Kodak Instamatic 100 and 124 USA Other Canon Cameras Cartridge
Kodak Instamatic 100
Film type: 126 Instamatic
Approx. dates of manufacture: 1963-1966 (model 100); 1968-1971 (model 124)
Approx. original price: $15.95
Approx. street value: Nothing beyond scrap metal value.

The third camera I ever bought was from Veteran's Thrift Shop in Garden Grove (no longer there), for 60¢ in 1973, and used for my first darkroom work in a summer-school course in 1974: the Instamatic 124 (bottom of page). I got this model 100 in a box of junk I bought recently that included the Zenit EM and a trove of accessories. They're mostly the same camera. The only serious difference is that the 100 takes AG-1 flash bulbs: the little button next to the lens releases a pop-up reflector and socket; the 124 has a Magicube socket on the top, so no pop-up device was needed.

Kodak tried to kill off 35mm several times, and in the 1960s it tried with what was really a pretty good idea—sell 35mm-sized film in a plastic cartridge that could be dropped into a camera. It solved all kinds of problems: it was next to impossible to misload it (but we've all fouled up film in 35mm cameras), if you accidentally popped the back open you only lost one image (but you could ruin half a roll doing that on a 35mm camera), they almost never jammed. In many ways they were great.

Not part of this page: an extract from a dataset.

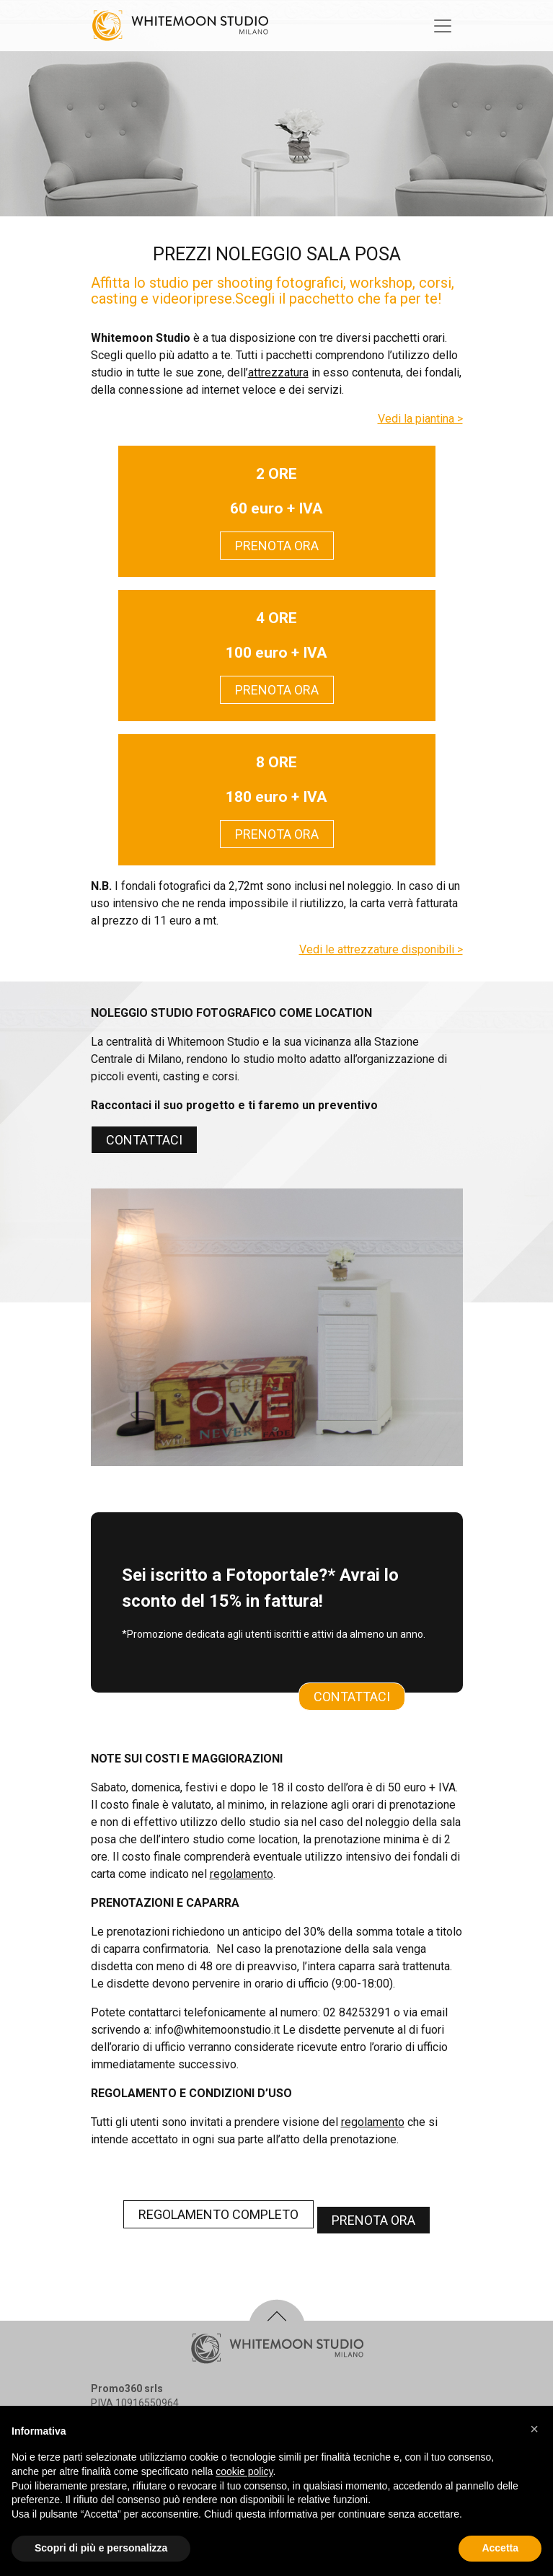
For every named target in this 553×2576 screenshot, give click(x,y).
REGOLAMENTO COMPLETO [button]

So for a decade they sold big. By the time I started taking pictures, they were still popular but people were migrating to the similar but smaller 110 format; but as I got older, they lost ground to the better 35mm point-n-shoots that were coming out and to Poloroids. By the early 80s they were pretty much dead.

Part of the reason was that almost nobody made a good camera to use the format. Only Rollei made a high-end system camera that took 126, and it wasn't enough to convince people that 126 was a "serious" format. Most cameras for the format were also simple point-n-shoots, like the Voigtländer Bessy AS.

Kodak Instamatic 124Instead you got a boatload of these things. This one, the 100, was typical of the early cameras: fixed focus, no controls whatsoever except a shutter button. This one has a photocell meter (probably just to determine whether you needed flash or not), and there's a pop-up reflector for peanut flash bulbs. The viewfinder is the typical tiny bombsite that Kodak loved, even though it looked cheap and awful.

A Wikipedia article says this is the first US model (the model 50 in the UK a few months earlier). Unlike the later offerings, this was mostly metal (and it feels it), and it lacks the Magicube flash socket on later models. I like the metal feel much better than the chintzy plastic used later.

These cameras are no longer in my collection.